Di waktu petang kami ke Pulau Doom yang penyebrangannya tidak jauh dari Edotel SMKN 2. Menyebrangnya cuma 10 menit pakai perahu motor kecil dengan ongkos 5 ribu sekali nyebrang. Pulau Doom cukup bersih dan tertata baik. Ada beberapa peninggalan sejarah penjajahan, diantaranya Bunker/Goa Jepang. Baliknya menjelang Maghrib melewati tenda² kulineran sepanjang pinggir pantai (Tembok Berlin) ato persis di seberang Edotel. Lantas dengan angkot kami ke tempat kulineran dekat Kantor Walikota Sorong. Di situ ada kulineran khas aneka sayur, lauk dan nasinya berupa singkong rebus (kasbi), talas rebus dan ubi rebus (petatas).
WAISAI RAJA AMPAT
Esok paginya dengan angkot kami ke Pelabuhan Rakyat Klademak dan turun di jalan baru. Dari situ jalan kaki ke pelabuhan. Antrian beli tiket kapal cepat sudah mengular sampai teras gedung. Pembelinya didominasi warga asing. Akhirnya giliranku tiba, aku beli 2 tiket ekonomi @125 ribu plus restribusi pelayanan pelabuhan @12 ribu. Langsung jalan kaki ke kapal yang sudah menunggu siap berangkat ke Waisai. Kapal berangkat beberapa menit molor dari pukul 9. Sehingga kapal pun tiba di Port Waisai pada pukul 11.25 WIT. Karena sebentar lagi masuk waktu jumat, aku berhenti di masjid dekat pelabuhan untuk shalat. Dari situ ambil dua ojek @20 ribu ke Penginapan Mahesa yang cocok untuk backpacker.

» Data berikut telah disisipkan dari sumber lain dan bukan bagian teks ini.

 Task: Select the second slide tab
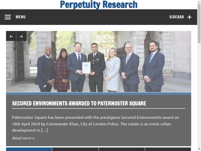[x=75, y=149]
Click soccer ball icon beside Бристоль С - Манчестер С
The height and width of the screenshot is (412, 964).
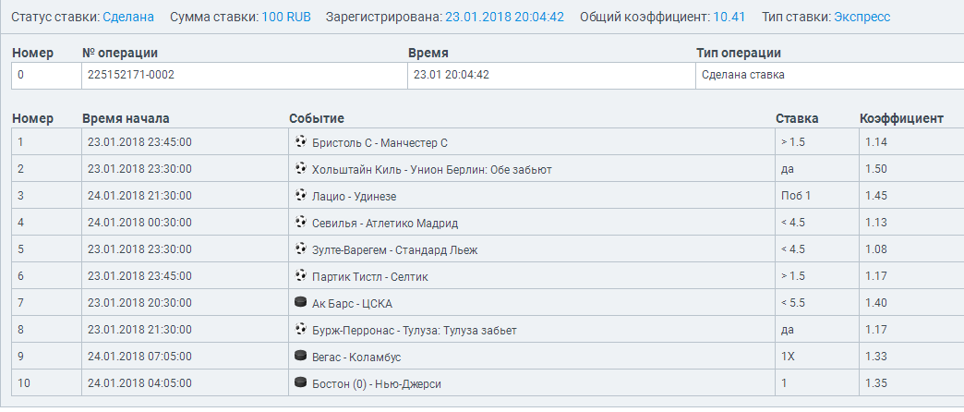300,142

Aku sewa motor 24 jam sampai besok 125 ribu. Hari ini kami menjelajah ke beberapa tempat diantaranya pasar beli buah, Pantai WTC 'Waisai Torang Cinta', monumen² ikon Raja Ampat/Waisai, shalat di Masjid Raya dan malamnya makan menu ikan bakar. Jalan utama Waisai dari pelabuhan ke dalam kota jalannya lebar. Sedangkan sisi² lainnya masih banyak yang sedang dikembangkan. Setiap perempatan pasti ada monumennya yang cakep².
Kami tidak bisa hoping island seperti ke Piaynemo, pasir timbul dan lainnya sebab cuaca yang kurang baik yakni hujan lebat. Alhasil hanya eksplor Waisai dan sekitarnya. Ke Afu Resort, Korpak Resort, Pantai Saleo dan Bandara Marinda, hanya spot² itu aja yang bisa ku-eksplor selama di Raja Ampat.

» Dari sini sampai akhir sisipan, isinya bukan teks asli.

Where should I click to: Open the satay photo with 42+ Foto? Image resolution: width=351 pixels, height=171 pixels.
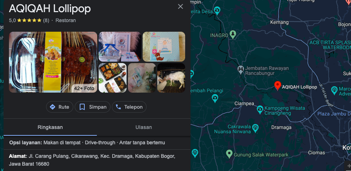[x=53, y=62]
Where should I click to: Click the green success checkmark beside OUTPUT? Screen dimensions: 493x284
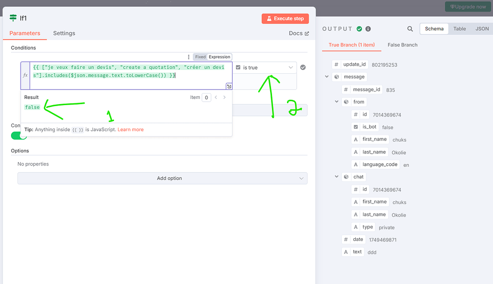point(358,28)
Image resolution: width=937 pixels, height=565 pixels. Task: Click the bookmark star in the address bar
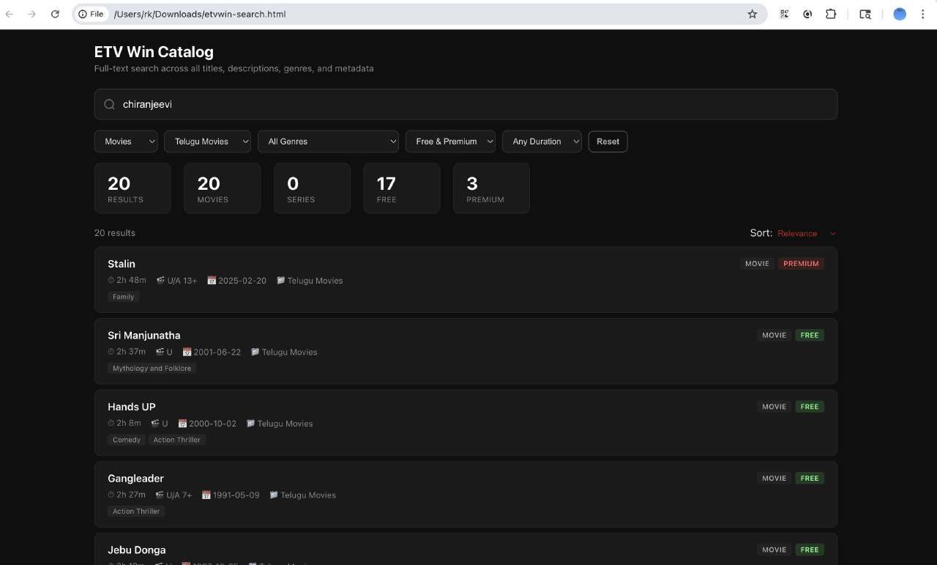752,13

Sewa motor sudah selesai, waktunya dikembalikan sekalian minta jasa antar ke pelabuhan untuk kembali ke Sorong. Kapal cepat 'Belibis' berangkat tepat pukul 14.00 dan tibanya juga ontime sekitar pukul 16.00. Saat itu ntah kenapa beli tiket harganya 125 ribu aja tanpa restribusi 12 ribu seperti beli di Sorong. Biar sekalian olah raga aku jalan kaki keluar pelabuhan sampai di pinggir jalan baru jalur angkot. Trus meluncur ke jurusan tembok berlin @7K. Malamnya seperti biasa makan ikan bakar yang maknyus di pinggiran tembok berlin.
Situasi di dalam KM Labobar tidak berbeda dengan kapal² Pelni lainnya. Keseruan di dalam kapal pasti ada karena penumpangnya beragam dari berbagai suku. Yang terpenting harus tetap waspada agar barang bawaan aman sampai di tujuan. Kapal ini akan singgah di Manokwari setelah berlayar selama 12 jam dari Sorong. Kali ini penumpangnya tidak terlalu banyak sehingga kapal terasa longgar. Masjid di dalam kapal cuma sekali mengadakan shalat berjamaah, biasanya dilakukan dua kali karena jamaahnya membludak. Kapal kadang² terasa goyang karena bebannya tidak maksimal. Dari Sorong Labobar menyusuri laut pinggiran kepala burung Papua sampai ke Manokwari. Sehingga internet masih dapat jaringan tidak 100% blank spot. Sebetulnya di atas kapal Pelni tersedia Wifi berbayar namanya @SEAWIFI, per 2 jam 30 ribu dan ada paket lebih lama lagi tentu dengan tarip yang lebih mahal.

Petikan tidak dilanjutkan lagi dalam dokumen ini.